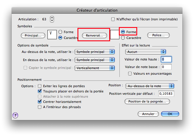
Task: Click the Articulation number stepper arrows
Action: click(52, 19)
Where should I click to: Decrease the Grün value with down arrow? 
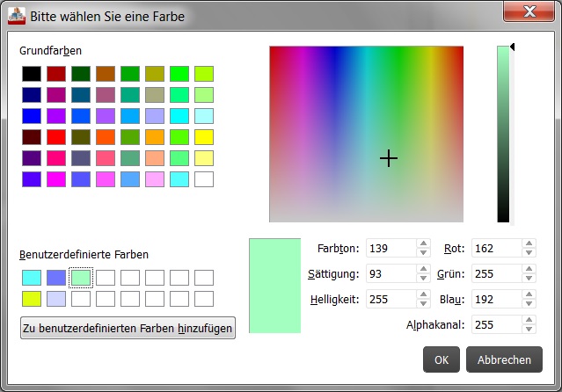point(528,278)
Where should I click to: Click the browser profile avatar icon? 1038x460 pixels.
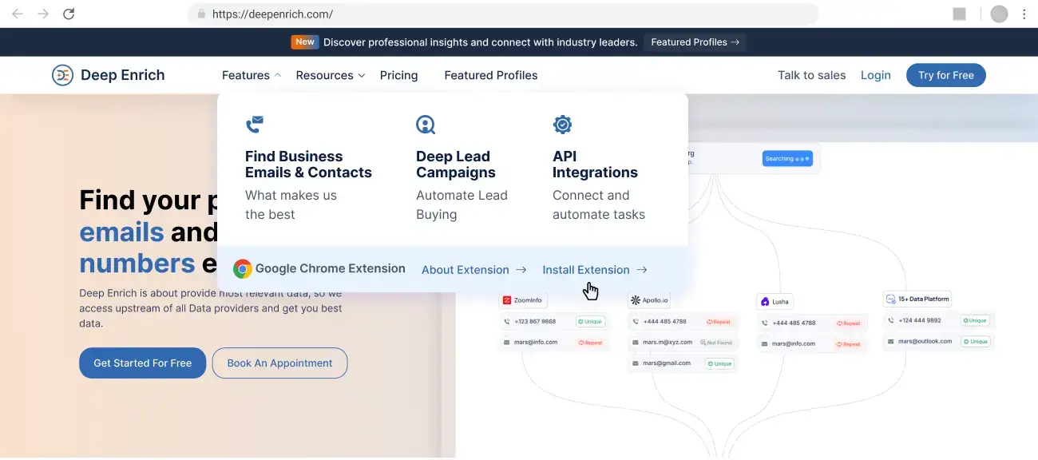pyautogui.click(x=999, y=14)
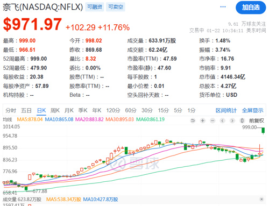This screenshot has width=269, height=206.
Task: Click the 加自选 button
Action: [251, 8]
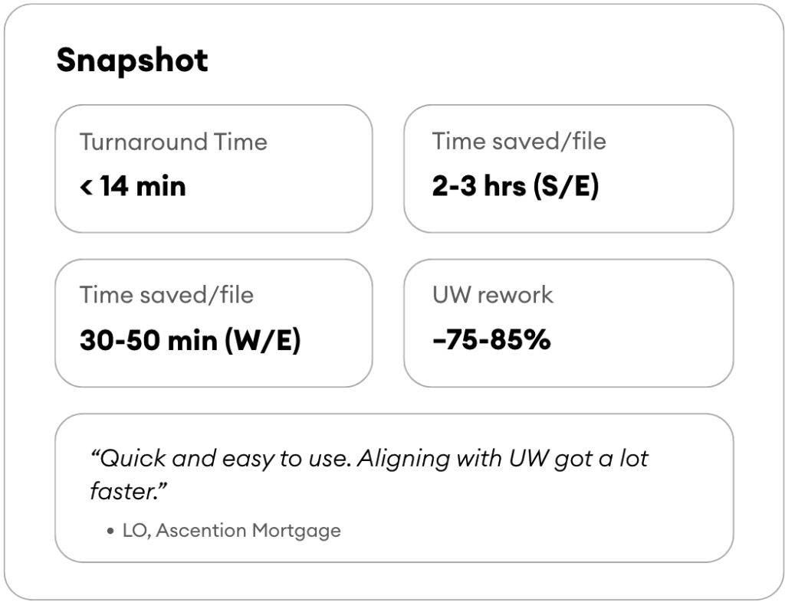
________
**WHAT YOU SHOULD DO**
Arrange everything from the line containing "Where should I click to: Click" down to the end of the rows as a numbered list, leaving out blank lines and the pictures.

**FULL ANSWER**
1. Where should I click to: Click the browser profile avatar icon? 1038x460 pixels.
2. pyautogui.click(x=999, y=14)
3. This screenshot has width=269, height=206.
4. Task: Click the 加自选 button
5. Action: [251, 8]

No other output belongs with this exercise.